Em suma, a ilha nunca teve mais do que alguns milhares de pessoas antes do contato com os europeus, e seu número estava aumentando em vez de diminuir, mostram as pesquisas.
“Essas estratégias de resiliência tiveram muito sucesso, apesar do fato de que o clima ficou mais seco”, disse Lipo. “Eles são um caso muito bom para resiliência e sustentabilidade.”
Enterrando o mito
Por que, então, a narrativa popular do colapso da Ilha de Páscoa persiste? Provavelmente tem menos a ver com o antigo povo rapa nui do que com nós mesmos, explicou Lipo.
O conceito de que as mudanças no meio ambiente afetam as populações humanas começou a decolar na década de 1960, disse Lipo. Com o tempo, esse foco se tornou mais intenso, à medida que os pesquisadores começaram a considerar as mudanças no ambiente como o principal motor de mudanças e transformações culturais.
Mas essa correlação pode derivar mais de preocupações modernas com a poluição causada pela industrialização e as mudanças climáticas, em vez de evidências arqueológicas. As mudanças ambientais, destacou Lipo, ocorrem em diferentes escalas de tempo e em diferentes magnitudes. A maneira como as comunidades humanas respondem a essas mudanças varia.
Vejamos um exemplo clássico de superexploração de recursos: o colapso da pesca do bacalhau no nordeste dos Estados Unidos. Embora as economias de comunidades individuais possam ter entrado em colapso, esforços maiores de pesca simplesmente mudaram para o outro lado do mundo.
Muito a aprender
Em uma ilha isolada, no entanto, a sustentabilidade é uma questão de sobrevivência da própria comunidade e os recursos tendem a ser administrados de forma conservadora. Um passo em falso no gerenciamento de recursos pode levar a consequências catastróficas e tangíveis, como fome.
“As consequências de suas ações são imediatamente óbvias para você e para todos ao seu redor”, disse Lipo.
Lipo reconheceu que os proponentes da história do colapso da Ilha de Páscoa tendem a vê-lo como um negador da mudança climática; isso enfaticamente não é o caso. Mas ele advertiu que as formas como os povos antigos lidaram com as mudanças climáticas e ambientais não refletem necessariamente as crises globais atuais e seu impacto no mundo moderno. Na verdade, eles podem ter muito a nos ensinar sobre resiliência e sustentabilidade.

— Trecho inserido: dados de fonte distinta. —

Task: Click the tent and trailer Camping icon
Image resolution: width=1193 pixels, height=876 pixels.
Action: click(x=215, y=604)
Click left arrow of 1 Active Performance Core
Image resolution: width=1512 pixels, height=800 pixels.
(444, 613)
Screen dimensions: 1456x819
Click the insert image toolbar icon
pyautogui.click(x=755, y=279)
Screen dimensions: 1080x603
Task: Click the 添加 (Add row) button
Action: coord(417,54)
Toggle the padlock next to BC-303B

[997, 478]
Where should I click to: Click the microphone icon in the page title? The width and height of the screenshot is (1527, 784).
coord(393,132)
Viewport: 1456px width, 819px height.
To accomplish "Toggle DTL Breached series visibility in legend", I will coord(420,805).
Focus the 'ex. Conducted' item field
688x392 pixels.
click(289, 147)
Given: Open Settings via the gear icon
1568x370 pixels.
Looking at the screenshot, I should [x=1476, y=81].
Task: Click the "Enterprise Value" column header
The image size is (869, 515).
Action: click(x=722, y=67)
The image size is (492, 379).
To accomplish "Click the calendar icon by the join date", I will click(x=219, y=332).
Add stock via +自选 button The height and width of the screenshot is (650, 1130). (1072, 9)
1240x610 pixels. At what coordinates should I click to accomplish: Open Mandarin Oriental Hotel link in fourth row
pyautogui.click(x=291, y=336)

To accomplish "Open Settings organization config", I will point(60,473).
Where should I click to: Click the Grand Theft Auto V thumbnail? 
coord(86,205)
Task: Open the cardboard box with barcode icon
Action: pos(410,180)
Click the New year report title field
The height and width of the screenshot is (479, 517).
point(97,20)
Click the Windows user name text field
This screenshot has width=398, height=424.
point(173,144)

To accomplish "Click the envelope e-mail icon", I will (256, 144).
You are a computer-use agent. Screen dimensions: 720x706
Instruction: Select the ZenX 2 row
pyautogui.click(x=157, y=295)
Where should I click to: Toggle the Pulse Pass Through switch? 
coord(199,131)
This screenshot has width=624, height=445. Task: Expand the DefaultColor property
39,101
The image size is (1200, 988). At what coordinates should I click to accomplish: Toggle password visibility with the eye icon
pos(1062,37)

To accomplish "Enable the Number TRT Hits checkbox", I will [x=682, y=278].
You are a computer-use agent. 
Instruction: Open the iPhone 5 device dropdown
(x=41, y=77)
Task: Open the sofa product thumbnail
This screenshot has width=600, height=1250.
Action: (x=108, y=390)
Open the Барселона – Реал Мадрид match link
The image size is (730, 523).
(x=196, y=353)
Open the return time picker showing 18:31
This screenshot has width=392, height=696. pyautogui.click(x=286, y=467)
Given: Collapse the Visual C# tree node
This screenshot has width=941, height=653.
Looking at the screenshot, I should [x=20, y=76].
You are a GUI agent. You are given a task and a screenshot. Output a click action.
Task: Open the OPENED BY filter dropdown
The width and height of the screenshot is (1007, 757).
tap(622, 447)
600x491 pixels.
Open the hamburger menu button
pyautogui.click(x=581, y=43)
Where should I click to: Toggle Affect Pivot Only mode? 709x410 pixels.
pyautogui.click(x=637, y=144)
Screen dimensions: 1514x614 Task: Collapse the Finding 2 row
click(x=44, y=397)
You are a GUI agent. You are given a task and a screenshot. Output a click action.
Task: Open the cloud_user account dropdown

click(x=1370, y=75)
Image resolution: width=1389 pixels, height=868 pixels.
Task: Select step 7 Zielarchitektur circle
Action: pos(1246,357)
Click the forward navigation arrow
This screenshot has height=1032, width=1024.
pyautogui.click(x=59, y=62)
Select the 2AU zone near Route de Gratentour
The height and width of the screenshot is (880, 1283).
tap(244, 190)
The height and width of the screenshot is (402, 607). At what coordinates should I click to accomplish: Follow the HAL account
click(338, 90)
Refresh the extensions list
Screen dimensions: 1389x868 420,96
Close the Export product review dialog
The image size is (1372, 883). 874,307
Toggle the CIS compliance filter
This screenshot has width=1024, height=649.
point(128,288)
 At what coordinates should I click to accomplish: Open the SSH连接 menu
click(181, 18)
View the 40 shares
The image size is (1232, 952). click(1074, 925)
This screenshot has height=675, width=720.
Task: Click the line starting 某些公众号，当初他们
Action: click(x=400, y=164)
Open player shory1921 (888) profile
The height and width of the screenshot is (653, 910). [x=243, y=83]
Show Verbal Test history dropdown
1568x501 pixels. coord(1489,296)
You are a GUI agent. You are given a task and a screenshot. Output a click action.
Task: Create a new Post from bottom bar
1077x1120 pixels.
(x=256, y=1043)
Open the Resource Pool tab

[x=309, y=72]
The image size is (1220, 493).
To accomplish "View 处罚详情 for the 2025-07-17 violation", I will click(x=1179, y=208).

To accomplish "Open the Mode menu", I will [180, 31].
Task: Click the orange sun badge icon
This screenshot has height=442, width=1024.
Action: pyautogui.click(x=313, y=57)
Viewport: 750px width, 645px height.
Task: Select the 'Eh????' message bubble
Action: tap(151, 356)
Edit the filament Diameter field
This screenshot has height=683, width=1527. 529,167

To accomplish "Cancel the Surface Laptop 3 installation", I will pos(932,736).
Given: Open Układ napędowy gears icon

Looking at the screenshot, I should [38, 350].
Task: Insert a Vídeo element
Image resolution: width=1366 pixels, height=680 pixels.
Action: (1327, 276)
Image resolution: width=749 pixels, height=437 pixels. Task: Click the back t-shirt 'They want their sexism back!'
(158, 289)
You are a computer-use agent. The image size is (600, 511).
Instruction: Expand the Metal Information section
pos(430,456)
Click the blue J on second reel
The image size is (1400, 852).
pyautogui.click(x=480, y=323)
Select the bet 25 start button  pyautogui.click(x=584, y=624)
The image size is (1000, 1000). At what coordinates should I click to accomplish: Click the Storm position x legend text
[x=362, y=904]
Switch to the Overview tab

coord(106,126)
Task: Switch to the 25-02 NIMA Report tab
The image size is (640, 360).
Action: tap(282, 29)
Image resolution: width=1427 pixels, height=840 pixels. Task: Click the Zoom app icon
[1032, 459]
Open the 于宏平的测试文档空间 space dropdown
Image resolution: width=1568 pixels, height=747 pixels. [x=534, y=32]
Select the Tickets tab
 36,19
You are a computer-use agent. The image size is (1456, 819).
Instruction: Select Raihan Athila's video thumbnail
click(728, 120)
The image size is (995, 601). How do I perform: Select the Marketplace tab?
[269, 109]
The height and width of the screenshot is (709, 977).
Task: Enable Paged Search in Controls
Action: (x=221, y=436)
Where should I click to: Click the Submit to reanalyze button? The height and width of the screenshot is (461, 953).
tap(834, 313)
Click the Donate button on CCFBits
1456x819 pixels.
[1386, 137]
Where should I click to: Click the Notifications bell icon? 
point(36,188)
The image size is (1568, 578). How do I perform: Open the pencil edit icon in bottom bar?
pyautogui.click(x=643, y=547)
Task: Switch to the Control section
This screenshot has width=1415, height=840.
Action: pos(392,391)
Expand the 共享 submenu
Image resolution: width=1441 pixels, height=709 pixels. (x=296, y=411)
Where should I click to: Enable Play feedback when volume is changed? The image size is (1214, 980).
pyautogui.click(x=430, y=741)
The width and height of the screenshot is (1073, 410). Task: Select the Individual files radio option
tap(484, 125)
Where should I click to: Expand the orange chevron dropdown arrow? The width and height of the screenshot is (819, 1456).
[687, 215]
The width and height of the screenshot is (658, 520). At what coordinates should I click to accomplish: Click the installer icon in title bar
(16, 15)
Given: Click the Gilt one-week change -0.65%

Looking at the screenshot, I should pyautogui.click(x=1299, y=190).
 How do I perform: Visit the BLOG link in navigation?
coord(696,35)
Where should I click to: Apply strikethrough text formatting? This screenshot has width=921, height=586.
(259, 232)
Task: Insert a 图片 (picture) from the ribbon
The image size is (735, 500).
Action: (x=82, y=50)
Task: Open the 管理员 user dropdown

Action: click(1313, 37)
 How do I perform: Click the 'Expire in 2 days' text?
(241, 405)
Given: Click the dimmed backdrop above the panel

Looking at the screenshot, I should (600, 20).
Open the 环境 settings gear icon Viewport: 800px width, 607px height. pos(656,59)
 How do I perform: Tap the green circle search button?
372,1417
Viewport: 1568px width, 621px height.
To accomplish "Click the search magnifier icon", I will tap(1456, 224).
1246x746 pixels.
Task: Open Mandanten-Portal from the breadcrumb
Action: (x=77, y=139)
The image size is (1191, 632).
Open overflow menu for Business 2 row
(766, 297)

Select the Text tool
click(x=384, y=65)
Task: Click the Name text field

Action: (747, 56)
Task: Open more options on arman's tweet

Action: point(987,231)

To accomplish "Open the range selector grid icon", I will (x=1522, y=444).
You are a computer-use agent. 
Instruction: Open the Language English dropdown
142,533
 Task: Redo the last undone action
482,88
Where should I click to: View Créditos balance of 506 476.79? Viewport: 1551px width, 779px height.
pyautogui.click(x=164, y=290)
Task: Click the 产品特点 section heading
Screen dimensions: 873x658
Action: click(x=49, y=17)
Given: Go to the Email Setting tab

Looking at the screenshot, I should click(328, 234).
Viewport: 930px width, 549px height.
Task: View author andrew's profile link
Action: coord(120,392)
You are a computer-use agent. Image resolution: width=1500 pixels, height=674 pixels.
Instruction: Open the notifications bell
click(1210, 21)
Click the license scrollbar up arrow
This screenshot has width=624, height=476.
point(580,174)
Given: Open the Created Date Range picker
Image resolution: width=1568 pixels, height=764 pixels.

“Há uma tendência natural de pensar que as pessoas no passado não eram tão inteligentes quanto nós e que, de alguma forma, cometeram todos esses erros. Na verdade, porém, é o contrário”, disse Lipo. “Eles produziram descendentes e o sucesso que criou o presente. Mesmo que suas tecnologias sejam mais simples do que as nossas, há muito a aprender sobre o contexto em que foram capazes de sobreviver.”